Após sofrer ataques racistas, personagem vai atrás dps culpados
Record/Divulgação
Após sofrer ataques racistas, personagem vai atrás dps culpados

São Paulo. A dançarina Laíza (Aline Borges) deve ser uma dor de cabeça para o grupo de neonazistas liderado por Priscila (Juliana Silveira), nos próximos capítulos de “Vitória” (Record). Após ser enjaulada e ver bananas lançadas em sua direção, ela vai querer justiça.   

“Laíza começou indo a um programa de TV e, agora, estará atenta aos movimentos de Priscila e seus amigos, já que ainda não tem provas concretas de que agem em grupo”, comenta Aline. “Ela sabe que a Priscila está por trás de tudo e haverá um forte embate entre as duas”, diz.

Segundo Aline, a polêmica cena da jaula teve grande repercussão com o público.

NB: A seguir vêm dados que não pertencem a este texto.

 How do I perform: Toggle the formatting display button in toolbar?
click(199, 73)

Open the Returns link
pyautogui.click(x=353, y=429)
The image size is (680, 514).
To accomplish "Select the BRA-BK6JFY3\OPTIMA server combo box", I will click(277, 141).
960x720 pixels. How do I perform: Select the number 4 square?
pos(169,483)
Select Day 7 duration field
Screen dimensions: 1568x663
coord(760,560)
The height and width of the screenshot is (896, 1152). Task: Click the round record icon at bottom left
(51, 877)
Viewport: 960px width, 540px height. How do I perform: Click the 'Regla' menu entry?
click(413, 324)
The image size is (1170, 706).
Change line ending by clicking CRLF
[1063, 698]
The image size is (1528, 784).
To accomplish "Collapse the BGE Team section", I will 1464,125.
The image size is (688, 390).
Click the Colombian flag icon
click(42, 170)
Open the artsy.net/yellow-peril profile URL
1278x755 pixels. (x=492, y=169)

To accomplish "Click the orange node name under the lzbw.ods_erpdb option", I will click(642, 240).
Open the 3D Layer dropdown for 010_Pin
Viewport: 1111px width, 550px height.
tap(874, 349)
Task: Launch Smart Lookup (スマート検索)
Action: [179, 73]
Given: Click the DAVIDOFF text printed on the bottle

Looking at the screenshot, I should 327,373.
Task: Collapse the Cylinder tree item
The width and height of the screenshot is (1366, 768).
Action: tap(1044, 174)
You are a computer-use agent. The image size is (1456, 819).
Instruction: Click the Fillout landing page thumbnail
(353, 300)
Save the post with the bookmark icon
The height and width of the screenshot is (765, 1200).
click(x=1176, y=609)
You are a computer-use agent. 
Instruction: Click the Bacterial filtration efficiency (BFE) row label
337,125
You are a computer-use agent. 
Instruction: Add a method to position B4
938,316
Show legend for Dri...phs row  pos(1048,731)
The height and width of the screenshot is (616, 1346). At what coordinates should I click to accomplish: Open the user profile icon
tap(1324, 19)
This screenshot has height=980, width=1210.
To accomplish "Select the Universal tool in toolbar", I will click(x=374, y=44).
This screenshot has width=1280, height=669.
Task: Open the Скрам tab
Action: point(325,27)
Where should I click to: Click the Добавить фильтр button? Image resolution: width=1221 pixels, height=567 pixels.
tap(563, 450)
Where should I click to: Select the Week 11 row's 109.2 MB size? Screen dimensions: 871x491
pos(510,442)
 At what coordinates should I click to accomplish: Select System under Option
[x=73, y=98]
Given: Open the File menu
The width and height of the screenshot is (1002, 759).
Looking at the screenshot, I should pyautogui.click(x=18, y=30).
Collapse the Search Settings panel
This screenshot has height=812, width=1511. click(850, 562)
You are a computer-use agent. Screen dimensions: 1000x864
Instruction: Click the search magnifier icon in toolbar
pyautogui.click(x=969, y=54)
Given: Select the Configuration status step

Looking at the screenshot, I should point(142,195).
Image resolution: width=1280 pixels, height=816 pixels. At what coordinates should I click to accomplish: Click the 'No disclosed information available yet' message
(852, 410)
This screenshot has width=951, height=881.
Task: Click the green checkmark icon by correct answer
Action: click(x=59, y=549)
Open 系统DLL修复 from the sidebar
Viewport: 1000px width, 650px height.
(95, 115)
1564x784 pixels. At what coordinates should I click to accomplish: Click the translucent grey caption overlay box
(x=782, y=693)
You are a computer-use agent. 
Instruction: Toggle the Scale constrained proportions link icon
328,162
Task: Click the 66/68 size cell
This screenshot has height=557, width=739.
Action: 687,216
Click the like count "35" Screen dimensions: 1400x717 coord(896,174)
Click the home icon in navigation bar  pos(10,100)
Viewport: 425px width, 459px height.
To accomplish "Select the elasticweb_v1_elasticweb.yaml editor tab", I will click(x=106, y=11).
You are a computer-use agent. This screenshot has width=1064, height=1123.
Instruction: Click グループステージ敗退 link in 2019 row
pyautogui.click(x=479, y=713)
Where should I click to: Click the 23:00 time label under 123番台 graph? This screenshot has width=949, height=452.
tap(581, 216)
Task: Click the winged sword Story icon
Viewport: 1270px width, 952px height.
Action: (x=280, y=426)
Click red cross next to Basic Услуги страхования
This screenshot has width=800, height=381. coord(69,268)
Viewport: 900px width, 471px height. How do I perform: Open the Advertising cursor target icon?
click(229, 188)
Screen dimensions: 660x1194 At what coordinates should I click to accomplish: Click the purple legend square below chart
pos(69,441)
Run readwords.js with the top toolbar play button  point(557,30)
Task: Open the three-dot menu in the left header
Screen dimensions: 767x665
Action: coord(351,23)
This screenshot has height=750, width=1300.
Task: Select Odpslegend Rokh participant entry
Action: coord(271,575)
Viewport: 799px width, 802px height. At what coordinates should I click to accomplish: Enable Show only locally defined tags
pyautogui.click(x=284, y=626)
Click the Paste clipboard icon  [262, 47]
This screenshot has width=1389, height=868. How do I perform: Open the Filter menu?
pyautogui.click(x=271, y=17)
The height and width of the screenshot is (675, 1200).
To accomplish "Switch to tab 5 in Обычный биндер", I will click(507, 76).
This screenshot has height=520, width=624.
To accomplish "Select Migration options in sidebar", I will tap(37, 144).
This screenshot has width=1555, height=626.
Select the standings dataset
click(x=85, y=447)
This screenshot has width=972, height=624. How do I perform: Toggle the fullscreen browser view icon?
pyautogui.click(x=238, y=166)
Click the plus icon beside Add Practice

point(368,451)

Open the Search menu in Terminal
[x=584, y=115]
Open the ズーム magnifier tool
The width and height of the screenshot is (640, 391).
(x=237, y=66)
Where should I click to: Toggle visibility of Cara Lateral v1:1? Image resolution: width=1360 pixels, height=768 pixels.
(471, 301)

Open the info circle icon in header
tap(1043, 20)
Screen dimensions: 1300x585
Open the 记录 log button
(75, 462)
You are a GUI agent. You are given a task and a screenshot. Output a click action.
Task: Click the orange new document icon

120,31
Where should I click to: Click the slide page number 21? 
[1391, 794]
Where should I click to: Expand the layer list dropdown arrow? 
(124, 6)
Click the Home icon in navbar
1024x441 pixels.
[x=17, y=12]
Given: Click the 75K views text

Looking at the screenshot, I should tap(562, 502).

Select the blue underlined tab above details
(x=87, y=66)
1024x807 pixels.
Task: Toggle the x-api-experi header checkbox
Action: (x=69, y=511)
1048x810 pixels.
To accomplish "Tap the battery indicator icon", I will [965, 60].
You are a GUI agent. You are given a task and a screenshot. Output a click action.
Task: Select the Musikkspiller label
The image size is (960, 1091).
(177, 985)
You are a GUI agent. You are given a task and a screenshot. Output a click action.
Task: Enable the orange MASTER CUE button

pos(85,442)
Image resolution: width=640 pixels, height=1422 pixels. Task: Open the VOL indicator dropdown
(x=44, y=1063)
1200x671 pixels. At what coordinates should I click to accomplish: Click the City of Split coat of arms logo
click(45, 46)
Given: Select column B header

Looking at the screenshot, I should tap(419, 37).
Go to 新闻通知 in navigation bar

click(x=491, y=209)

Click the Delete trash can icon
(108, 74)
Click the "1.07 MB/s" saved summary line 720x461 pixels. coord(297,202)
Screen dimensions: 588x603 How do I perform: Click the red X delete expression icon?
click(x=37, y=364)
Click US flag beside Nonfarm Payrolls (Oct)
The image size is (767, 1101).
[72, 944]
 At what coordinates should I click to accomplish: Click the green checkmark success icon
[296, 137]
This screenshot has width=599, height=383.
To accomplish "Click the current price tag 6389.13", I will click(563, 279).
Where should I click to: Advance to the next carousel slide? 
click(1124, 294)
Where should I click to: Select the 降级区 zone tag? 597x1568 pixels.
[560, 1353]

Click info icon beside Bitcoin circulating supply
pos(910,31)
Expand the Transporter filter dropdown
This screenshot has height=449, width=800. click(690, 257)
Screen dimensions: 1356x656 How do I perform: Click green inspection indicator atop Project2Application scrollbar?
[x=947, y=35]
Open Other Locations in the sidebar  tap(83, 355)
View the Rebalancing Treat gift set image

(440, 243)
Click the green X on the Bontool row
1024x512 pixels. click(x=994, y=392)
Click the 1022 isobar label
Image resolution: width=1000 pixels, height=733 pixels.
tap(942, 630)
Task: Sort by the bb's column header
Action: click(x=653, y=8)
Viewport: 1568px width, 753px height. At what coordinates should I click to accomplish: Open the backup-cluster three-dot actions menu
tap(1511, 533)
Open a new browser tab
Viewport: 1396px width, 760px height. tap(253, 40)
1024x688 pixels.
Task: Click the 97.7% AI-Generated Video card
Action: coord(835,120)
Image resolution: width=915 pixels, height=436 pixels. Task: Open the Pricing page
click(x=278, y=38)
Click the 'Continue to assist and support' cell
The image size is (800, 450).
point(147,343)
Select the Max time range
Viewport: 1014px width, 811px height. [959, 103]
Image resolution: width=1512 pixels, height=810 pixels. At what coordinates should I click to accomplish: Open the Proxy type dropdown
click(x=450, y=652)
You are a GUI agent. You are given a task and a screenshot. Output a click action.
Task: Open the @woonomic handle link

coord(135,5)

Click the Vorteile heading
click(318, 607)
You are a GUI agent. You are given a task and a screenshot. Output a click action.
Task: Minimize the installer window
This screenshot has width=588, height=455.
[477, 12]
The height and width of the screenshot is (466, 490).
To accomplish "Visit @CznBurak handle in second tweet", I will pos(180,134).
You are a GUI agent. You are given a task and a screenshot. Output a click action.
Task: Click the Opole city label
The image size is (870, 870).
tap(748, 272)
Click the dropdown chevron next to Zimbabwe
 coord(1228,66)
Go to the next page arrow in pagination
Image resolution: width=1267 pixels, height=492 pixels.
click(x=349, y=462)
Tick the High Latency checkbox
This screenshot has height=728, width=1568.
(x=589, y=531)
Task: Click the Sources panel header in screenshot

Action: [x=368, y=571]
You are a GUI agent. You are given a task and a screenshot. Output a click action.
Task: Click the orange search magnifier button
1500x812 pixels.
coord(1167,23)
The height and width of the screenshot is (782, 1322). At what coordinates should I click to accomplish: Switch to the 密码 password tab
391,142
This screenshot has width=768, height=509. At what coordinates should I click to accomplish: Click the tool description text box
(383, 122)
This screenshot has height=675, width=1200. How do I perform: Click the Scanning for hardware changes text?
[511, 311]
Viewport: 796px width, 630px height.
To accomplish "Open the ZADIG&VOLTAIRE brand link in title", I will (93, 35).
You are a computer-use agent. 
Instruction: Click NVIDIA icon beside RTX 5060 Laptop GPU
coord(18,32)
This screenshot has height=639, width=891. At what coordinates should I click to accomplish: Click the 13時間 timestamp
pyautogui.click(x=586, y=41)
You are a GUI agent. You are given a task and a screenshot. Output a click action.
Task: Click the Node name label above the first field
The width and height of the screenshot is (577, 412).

O momento fez referência ao ocorrido com o jogador Daniel Alves, durante uma partida na Espanha. “A novela mostra o quanto o racismo ainda é forte em nossa sociedade. O ocorrido com o Daniel deve ser inaceitável”, diz a autora Cristianne Fridman.

“Achei que as pessoas estavam cansadas desse assunto e subestimei a cena. Mas descobri que elas querem dar um basta no racismo”, comenta Aline, que recebeu mensagens depois que a sequência foi ao ar. “Uma amiga me fez refletir sobre quantas pessoas atingi naquele momento. A Laíza não vai se deixar vencer pelo preconceito e vai à luta”.

Embora esteja feliz com a disposição de Laíza em perseguir Priscila, Enzo (Raphael Montagner) e Paulão (Marcos Pitombo), Aline teme pela segurança de sua personagem. “Eles já provaram que são capazes de tudo. Mataram um flanelinha por ser negro. Então, a Laíza está correndo perigo. Ainda mais quando ela identificar que eles são de fato um grupo neonazista”, adianta.

Mesmo com sede de justiça, Laíza seguirá fazendo shows como cover da cantora Liza Minnelli, após a inauguração de seu bar, o Laíza's Bar. “A arte suaviza em meio a esse horror todo e a faz sorrir”, diz.